Pemandangan langit berwarna jingga, merah, hingga keunguan ketika Matahari terbit atau terbenam terjadi karena cara cahaya Matahari melewati atmosfer. Ketika Matahari berada dekat cakrawala, cahaya harus menempuh jalur yang lebih panjang melalui atmosfer. Cahaya dengan panjang gelombang lebih pendek, seperti biru, lebih banyak dihamburkan oleh molekul udara.

Sementara itu, warna dengan panjang gelombang lebih panjang seperti merah dan jingga lebih mudah mencapai mata kita dari arah Matahari. Partikel debu, asap, dan aerosol di atmosfer juga dapat memengaruhi warna yang terlihat, menciptakan fenomena alam yang memukau ini.

5. Kabut yang Menyelimuti Pagi Hari

Kabut sebenarnya merupakan kumpulan tetesan air yang sangat kecil dan melayang dekat permukaan tanah. Fenomena alam kabut dapat terbentuk ketika udara dekat permukaan mendingin hingga mencapai titik embun sehingga uap air berubah menjadi tetesan air.

Karena ukurannya sangat kecil, tetesan tersebut tetap melayang di udara dan membuat jarak pandang berkurang. Kabut biasanya lebih mudah terbentuk pada kondisi tertentu, misalnya ketika udara lembap dan angin relatif tenang, menambah keindahan sekaligus misteri pagi hari.

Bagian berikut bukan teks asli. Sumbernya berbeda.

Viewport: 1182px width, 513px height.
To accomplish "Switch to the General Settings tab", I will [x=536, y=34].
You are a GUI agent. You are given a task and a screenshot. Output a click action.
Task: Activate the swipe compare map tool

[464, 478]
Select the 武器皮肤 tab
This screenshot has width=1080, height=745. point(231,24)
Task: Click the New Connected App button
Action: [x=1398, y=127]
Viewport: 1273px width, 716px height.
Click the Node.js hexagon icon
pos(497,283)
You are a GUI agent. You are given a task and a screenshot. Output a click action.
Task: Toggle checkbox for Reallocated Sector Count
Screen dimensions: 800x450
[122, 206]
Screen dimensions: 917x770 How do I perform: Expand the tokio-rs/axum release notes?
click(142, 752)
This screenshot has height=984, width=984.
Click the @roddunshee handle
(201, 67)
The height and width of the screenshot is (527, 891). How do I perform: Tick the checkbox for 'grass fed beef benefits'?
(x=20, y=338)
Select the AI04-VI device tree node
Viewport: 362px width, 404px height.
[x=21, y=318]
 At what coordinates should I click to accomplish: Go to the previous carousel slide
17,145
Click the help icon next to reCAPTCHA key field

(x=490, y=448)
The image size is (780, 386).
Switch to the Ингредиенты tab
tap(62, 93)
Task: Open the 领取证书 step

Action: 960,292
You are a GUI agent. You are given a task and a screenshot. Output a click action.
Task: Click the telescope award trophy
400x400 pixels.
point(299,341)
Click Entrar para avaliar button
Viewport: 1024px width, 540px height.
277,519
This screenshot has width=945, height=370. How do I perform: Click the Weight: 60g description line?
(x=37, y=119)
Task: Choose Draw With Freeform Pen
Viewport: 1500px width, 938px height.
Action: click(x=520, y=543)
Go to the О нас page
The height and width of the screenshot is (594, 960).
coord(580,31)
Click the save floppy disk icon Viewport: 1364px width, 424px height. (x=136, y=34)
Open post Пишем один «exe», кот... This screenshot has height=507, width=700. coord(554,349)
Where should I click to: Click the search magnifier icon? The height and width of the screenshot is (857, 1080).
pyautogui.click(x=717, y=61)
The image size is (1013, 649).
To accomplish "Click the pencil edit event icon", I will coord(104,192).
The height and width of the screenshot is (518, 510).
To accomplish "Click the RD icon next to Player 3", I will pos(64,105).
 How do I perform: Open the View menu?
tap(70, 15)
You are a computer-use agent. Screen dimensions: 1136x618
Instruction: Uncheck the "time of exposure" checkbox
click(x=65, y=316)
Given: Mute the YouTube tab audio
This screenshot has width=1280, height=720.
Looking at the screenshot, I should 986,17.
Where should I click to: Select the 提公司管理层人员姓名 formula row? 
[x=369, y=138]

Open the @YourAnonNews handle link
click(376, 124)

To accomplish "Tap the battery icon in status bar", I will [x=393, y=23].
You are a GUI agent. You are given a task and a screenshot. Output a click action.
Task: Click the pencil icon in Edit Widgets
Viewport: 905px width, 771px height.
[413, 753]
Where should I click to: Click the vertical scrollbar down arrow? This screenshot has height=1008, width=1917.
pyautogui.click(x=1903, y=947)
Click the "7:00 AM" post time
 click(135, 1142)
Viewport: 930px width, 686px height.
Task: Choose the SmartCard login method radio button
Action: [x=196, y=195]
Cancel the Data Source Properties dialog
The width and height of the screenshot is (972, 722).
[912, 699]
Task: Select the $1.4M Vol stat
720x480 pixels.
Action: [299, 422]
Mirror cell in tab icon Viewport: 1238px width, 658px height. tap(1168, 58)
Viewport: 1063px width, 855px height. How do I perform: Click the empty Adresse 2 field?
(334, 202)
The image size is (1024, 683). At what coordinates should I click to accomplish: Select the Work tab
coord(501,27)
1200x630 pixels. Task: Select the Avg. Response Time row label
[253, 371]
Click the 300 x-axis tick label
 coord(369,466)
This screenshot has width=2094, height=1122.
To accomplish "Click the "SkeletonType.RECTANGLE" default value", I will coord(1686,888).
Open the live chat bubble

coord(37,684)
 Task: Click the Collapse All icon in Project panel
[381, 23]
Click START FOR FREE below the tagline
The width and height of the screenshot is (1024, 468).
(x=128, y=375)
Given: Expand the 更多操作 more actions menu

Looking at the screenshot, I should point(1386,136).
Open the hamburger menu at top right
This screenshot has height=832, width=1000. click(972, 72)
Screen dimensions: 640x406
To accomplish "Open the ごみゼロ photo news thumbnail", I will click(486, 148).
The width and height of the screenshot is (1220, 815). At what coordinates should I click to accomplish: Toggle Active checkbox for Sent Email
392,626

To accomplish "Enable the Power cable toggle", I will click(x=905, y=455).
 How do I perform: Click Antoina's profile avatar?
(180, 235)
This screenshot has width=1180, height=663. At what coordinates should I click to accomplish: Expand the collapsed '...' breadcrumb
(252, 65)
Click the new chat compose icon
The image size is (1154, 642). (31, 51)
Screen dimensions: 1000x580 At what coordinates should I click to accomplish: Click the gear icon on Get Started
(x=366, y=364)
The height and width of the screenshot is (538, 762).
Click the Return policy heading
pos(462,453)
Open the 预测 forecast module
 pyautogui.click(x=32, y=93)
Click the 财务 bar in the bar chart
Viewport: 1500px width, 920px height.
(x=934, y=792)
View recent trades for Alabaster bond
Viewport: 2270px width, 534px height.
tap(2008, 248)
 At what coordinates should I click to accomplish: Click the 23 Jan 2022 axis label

Alam yang Terlihat Sederhana, Prosesnya Luar Biasa

Pelangi, embun, petir, warna langit, dan kabut merupakan fenomena alam yang bisa ditemui tanpa harus melakukan perjalanan jauh. Namun, masing-masing memiliki proses ilmiah yang menarik di baliknya. Memahami fenomena tersebut membuat pemandangan sehari-hari terasa berbeda. Alam ternyata tidak hanya menawarkan keindahan, tetapi juga menjadi ruang terbuka tempat berbagai proses fisika dan atmosfer berlangsung setiap saat, mengajarkan kita banyak hal tentang dunia di sekitar.